What the task asks.
After reading the entries below, copy word for word the lines from the first through the line containing "The image size is (576, 341).", and stop there.

──────── Dataset content ────────

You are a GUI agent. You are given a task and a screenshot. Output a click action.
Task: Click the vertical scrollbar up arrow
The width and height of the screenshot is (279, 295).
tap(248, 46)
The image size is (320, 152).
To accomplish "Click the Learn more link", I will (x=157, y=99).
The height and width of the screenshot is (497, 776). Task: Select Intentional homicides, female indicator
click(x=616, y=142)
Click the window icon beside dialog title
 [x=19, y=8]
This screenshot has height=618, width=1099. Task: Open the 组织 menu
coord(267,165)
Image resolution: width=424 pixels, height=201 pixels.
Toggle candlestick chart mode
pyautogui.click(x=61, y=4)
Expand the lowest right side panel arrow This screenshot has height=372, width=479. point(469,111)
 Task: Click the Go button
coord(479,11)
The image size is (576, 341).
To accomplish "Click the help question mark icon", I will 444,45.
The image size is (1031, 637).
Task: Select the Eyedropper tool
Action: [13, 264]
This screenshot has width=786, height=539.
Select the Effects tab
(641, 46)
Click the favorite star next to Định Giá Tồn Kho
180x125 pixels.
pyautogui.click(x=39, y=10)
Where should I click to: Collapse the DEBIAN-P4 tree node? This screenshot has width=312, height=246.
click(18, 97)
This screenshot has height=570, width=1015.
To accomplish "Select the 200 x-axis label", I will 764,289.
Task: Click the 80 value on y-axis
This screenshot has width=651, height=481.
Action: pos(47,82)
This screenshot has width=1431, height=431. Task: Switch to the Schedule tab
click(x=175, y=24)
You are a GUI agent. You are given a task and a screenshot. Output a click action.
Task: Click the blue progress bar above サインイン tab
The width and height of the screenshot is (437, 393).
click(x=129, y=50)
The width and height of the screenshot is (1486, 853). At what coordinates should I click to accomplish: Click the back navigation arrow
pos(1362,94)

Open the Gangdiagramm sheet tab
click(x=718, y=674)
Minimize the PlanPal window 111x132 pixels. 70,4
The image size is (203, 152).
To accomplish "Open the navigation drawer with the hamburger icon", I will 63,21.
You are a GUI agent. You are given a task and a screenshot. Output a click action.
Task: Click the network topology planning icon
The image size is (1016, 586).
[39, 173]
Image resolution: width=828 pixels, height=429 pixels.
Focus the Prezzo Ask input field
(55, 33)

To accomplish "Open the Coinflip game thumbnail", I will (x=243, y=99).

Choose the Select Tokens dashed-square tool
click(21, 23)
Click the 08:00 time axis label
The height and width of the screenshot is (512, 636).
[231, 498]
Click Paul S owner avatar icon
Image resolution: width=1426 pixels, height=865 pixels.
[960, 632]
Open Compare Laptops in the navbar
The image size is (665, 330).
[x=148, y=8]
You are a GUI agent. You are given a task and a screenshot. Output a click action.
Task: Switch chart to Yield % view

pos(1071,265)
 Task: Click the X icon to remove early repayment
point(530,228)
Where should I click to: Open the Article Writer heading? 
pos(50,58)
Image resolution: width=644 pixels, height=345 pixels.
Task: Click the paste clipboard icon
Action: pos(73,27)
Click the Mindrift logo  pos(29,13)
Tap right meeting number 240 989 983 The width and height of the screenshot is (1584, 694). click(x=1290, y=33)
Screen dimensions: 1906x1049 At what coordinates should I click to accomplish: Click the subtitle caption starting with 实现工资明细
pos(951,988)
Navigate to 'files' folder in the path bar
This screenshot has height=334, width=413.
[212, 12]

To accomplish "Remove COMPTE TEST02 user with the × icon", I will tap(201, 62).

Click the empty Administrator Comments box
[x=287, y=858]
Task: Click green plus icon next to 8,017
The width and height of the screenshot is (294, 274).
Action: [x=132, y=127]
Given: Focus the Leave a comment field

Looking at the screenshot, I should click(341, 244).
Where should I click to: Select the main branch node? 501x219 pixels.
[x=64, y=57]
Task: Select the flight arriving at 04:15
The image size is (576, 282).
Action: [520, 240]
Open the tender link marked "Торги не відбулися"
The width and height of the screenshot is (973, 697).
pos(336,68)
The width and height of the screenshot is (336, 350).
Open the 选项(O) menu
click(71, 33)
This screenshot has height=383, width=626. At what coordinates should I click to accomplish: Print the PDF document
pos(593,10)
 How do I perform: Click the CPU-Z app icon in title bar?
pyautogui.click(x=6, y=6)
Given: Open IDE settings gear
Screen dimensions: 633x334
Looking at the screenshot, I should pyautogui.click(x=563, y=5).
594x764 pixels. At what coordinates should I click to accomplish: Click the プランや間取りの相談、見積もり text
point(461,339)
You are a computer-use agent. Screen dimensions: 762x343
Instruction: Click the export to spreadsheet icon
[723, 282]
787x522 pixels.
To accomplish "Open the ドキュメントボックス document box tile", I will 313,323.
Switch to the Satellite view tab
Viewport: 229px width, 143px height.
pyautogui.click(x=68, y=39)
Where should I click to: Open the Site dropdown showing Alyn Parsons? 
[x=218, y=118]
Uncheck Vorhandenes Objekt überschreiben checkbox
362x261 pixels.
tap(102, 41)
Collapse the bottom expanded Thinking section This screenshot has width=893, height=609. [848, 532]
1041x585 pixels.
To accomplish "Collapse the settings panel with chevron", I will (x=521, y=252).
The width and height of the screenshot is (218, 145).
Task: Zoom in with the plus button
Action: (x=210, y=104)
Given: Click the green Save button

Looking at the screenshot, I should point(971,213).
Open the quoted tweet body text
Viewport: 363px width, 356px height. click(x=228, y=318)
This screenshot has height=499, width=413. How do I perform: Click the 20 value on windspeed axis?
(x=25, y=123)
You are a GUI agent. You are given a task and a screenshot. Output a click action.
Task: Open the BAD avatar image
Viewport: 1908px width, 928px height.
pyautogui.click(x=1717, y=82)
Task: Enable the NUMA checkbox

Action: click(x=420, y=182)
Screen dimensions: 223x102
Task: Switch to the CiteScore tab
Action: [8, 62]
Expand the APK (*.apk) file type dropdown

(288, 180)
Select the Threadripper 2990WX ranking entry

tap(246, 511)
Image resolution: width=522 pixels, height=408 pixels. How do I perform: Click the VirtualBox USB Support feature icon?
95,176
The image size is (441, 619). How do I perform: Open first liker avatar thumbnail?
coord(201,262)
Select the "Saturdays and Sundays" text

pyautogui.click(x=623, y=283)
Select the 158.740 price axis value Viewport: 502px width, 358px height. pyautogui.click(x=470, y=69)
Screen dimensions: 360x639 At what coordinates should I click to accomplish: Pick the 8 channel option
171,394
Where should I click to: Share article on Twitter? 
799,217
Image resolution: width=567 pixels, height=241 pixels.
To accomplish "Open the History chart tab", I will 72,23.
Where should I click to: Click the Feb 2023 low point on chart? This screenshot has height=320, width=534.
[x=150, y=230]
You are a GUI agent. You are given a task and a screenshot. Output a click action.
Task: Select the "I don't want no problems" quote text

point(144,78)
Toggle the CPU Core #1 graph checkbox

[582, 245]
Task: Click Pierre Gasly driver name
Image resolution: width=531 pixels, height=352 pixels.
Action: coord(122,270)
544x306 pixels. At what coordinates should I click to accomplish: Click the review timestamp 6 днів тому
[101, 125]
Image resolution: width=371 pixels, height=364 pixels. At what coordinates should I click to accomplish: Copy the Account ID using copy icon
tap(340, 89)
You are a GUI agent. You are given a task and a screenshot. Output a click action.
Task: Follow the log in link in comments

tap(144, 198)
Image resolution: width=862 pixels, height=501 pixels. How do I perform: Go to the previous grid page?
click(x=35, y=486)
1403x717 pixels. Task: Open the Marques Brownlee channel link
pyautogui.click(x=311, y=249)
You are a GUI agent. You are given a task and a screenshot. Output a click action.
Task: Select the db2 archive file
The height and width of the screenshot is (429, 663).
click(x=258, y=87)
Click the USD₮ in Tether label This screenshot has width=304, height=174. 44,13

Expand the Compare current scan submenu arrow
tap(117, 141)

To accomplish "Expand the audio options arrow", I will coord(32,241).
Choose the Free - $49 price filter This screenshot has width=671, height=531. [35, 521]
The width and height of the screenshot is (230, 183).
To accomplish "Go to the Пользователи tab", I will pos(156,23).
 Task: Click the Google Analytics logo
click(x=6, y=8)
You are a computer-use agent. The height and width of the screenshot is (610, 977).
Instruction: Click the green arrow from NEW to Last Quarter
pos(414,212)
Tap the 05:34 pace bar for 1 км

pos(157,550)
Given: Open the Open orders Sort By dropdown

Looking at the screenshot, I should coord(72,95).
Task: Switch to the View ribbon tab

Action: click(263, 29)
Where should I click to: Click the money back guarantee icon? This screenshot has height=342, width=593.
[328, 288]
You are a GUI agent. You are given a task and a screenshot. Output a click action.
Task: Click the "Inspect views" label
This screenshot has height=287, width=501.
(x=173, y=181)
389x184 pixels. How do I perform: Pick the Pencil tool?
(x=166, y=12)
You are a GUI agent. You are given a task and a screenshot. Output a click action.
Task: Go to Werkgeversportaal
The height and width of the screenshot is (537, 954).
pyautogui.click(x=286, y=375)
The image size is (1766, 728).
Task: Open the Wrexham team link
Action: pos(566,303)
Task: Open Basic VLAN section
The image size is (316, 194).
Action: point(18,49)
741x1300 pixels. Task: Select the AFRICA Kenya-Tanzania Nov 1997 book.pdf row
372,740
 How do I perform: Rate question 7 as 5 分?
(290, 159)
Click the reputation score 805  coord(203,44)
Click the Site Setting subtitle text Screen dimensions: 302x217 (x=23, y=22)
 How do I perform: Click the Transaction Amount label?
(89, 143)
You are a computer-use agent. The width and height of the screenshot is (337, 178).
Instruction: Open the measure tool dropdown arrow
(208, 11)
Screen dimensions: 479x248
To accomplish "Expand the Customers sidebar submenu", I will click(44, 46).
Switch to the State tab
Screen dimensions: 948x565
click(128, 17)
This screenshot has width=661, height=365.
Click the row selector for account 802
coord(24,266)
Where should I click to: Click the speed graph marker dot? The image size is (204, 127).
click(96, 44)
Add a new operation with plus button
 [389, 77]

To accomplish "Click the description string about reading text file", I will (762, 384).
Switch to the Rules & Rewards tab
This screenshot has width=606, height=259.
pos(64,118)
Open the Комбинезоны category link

────────

Exercise response.
You are a GUI agent. You are given a task and a screenshot. Output a click action.
Task: Click the vertical scrollbar up arrow
The width and height of the screenshot is (279, 295).
tap(248, 46)
The image size is (320, 152).
To accomplish "Click the Learn more link", I will (x=157, y=99).
The height and width of the screenshot is (497, 776). Task: Select Intentional homicides, female indicator
click(x=616, y=142)
Click the window icon beside dialog title
 [x=19, y=8]
This screenshot has height=618, width=1099. Task: Open the 组织 menu
coord(267,165)
Image resolution: width=424 pixels, height=201 pixels.
Toggle candlestick chart mode
pyautogui.click(x=61, y=4)
Expand the lowest right side panel arrow This screenshot has height=372, width=479. point(469,111)
 Task: Click the Go button
coord(479,11)
The image size is (576, 341).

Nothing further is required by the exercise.